• [What is needed] Find each line in the items below that contains the word "height" and copy those lines out in full.
Start of Input records
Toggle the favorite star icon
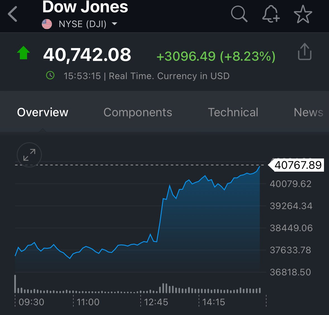Screen dimensions: 329x315 point(303,14)
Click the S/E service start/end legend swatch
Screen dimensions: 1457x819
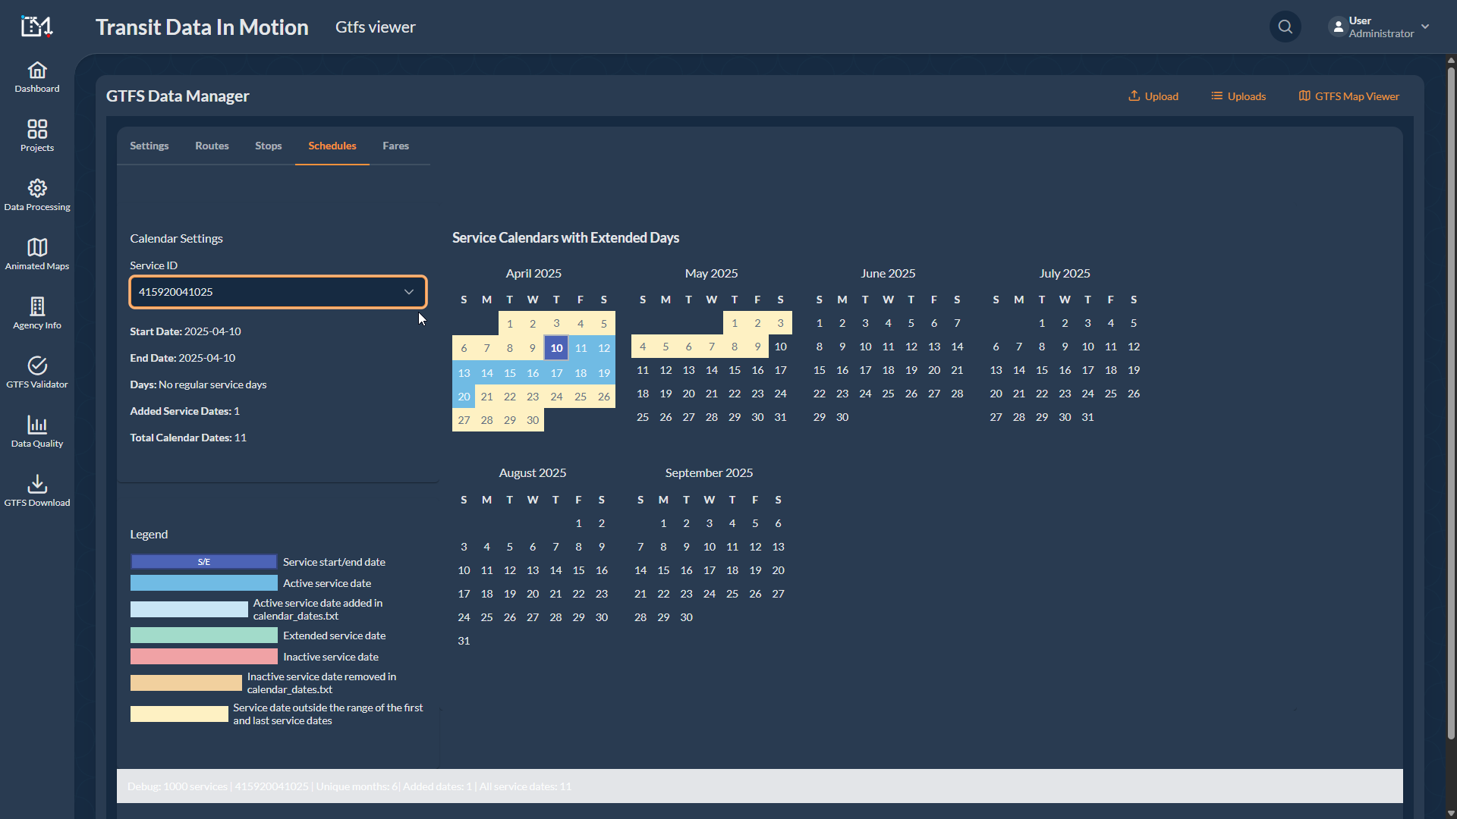tap(203, 562)
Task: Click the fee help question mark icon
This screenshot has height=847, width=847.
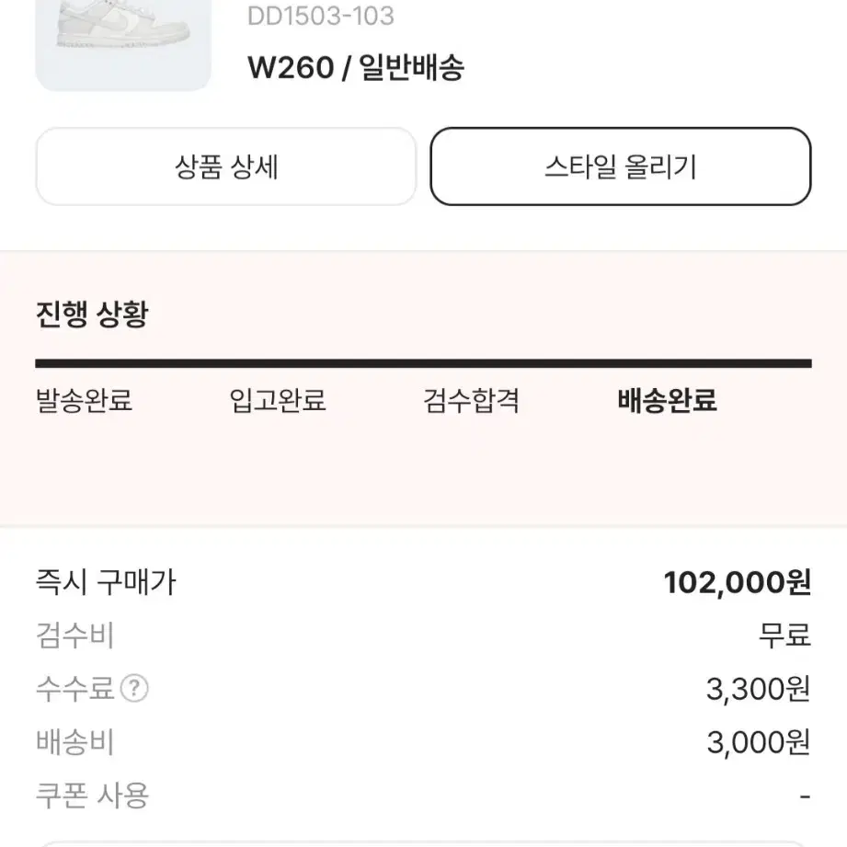Action: (134, 688)
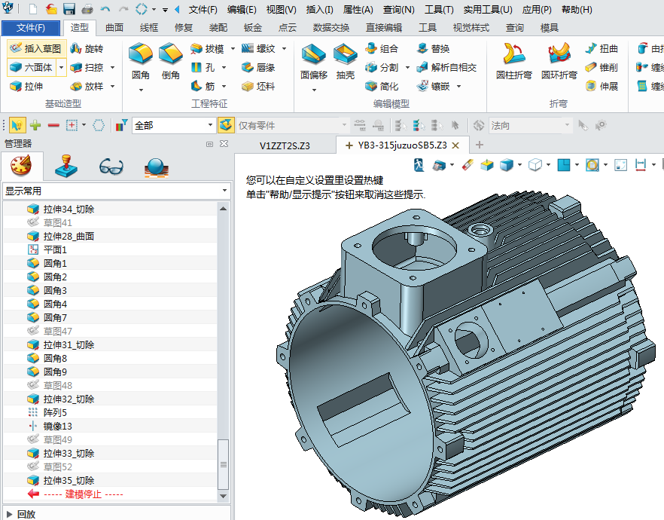Open the 工具(T) menu
The height and width of the screenshot is (520, 664).
439,10
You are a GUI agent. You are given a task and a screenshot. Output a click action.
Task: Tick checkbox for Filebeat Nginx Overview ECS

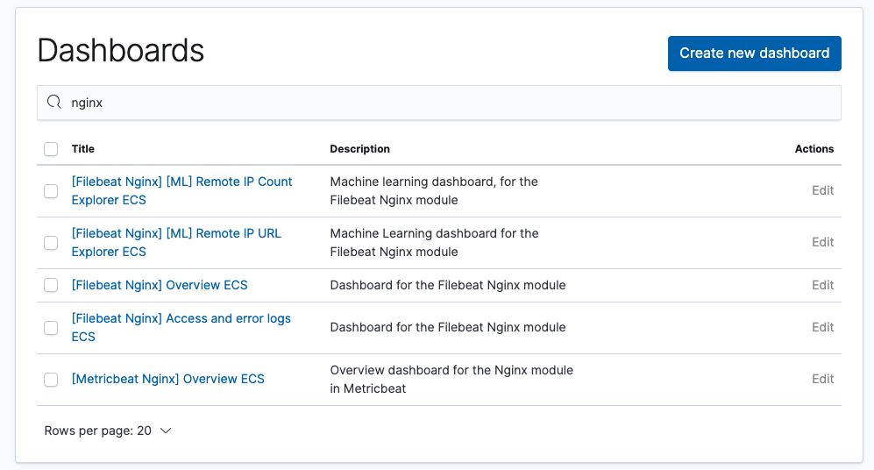51,285
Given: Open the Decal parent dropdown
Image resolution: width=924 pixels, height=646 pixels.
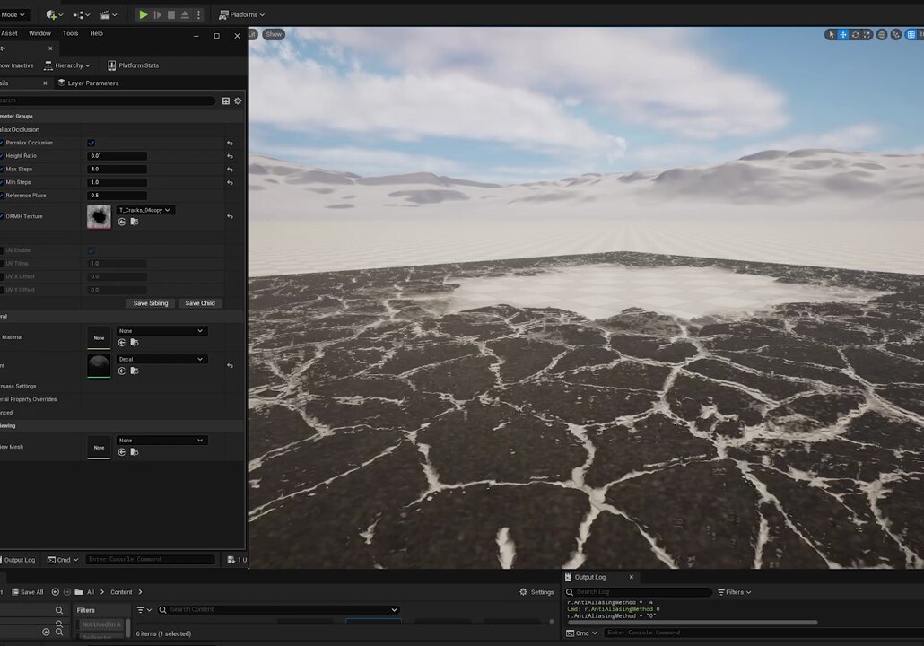Looking at the screenshot, I should pyautogui.click(x=161, y=359).
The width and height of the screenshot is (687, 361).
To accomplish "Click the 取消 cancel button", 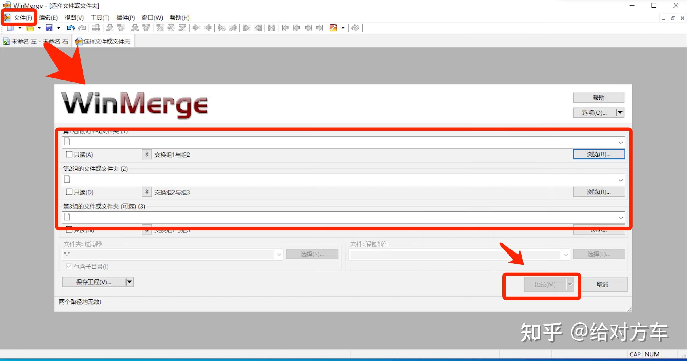I will 602,284.

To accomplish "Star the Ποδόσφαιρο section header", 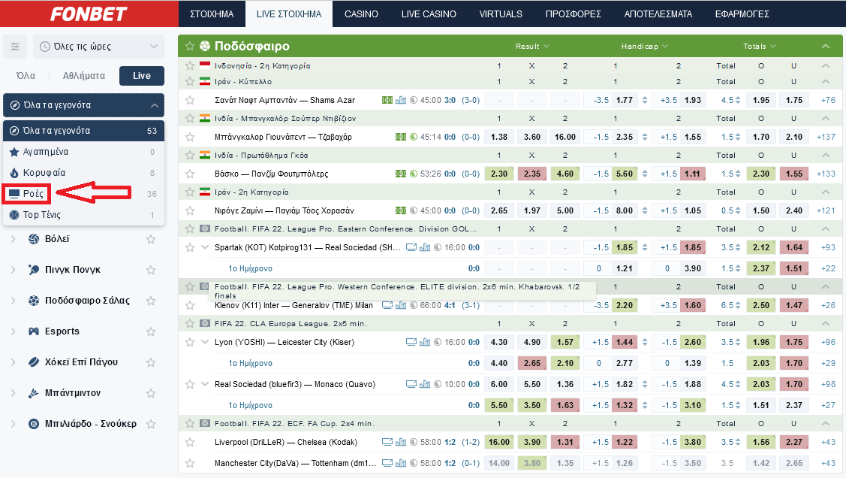I will tap(190, 46).
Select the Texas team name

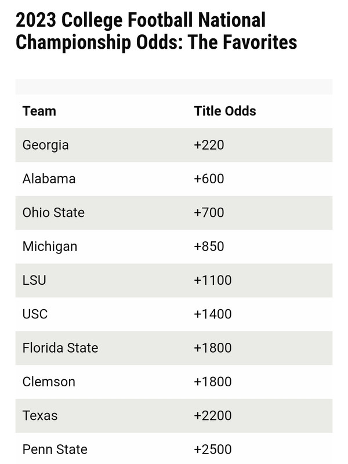coord(40,416)
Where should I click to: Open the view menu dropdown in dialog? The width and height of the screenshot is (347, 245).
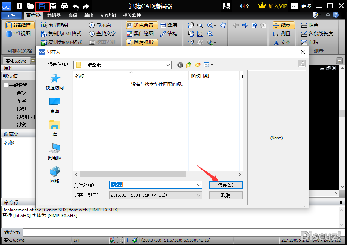click(209, 65)
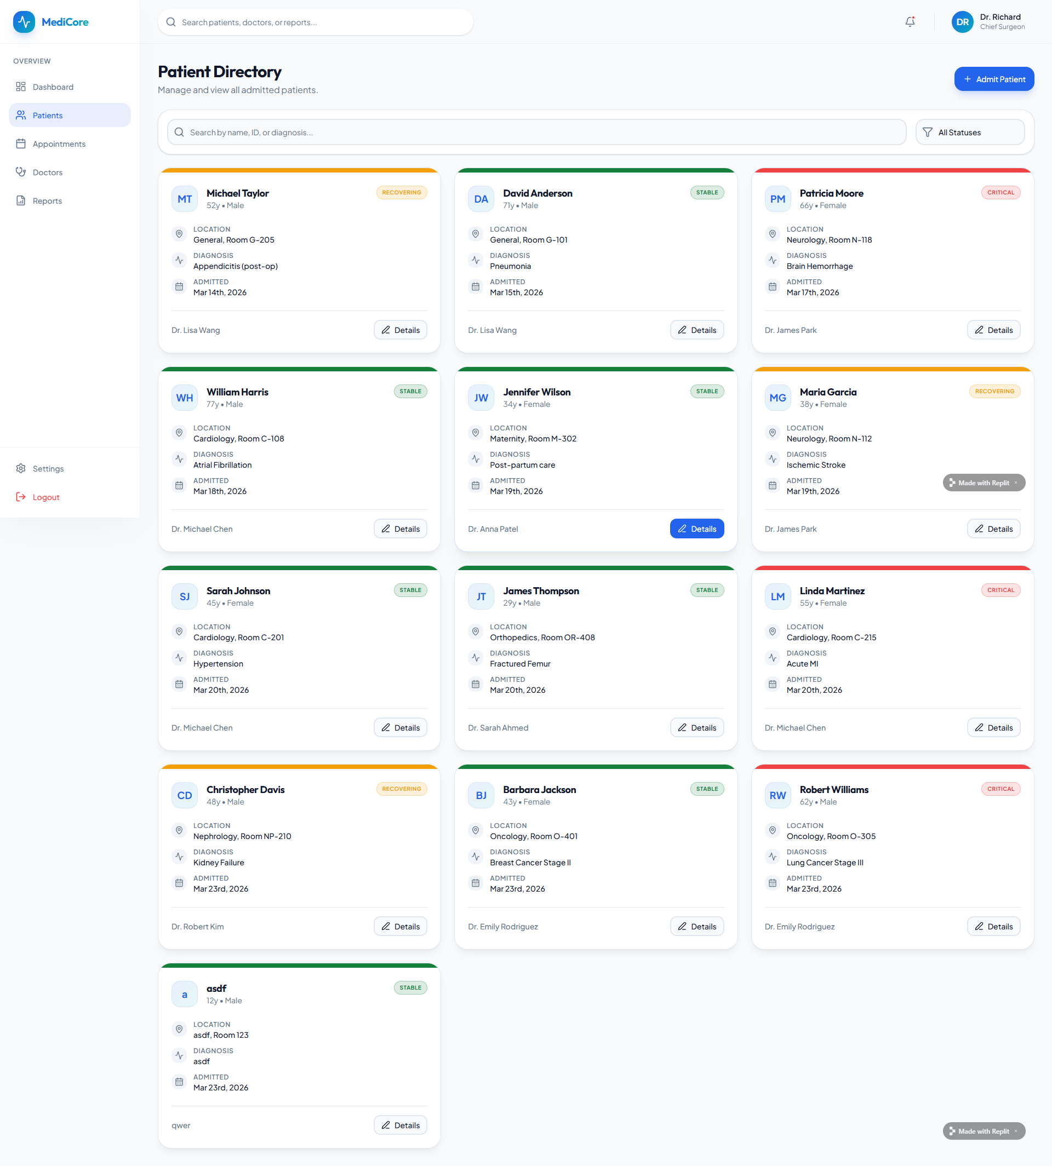Click Patricia Moore's CRITICAL status badge

click(x=1000, y=192)
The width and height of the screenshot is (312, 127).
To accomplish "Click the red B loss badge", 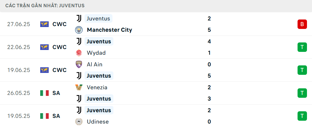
End of Input records
• [Completed task]
This screenshot has height=847, width=847.
The height and width of the screenshot is (520, 664).
Image resolution: width=924 pixels, height=646 pixels.
The width and height of the screenshot is (687, 361).
Where should I click to: Open the view menu dropdown in dialog? The width and height of the screenshot is (347, 245).
The width and height of the screenshot is (312, 127).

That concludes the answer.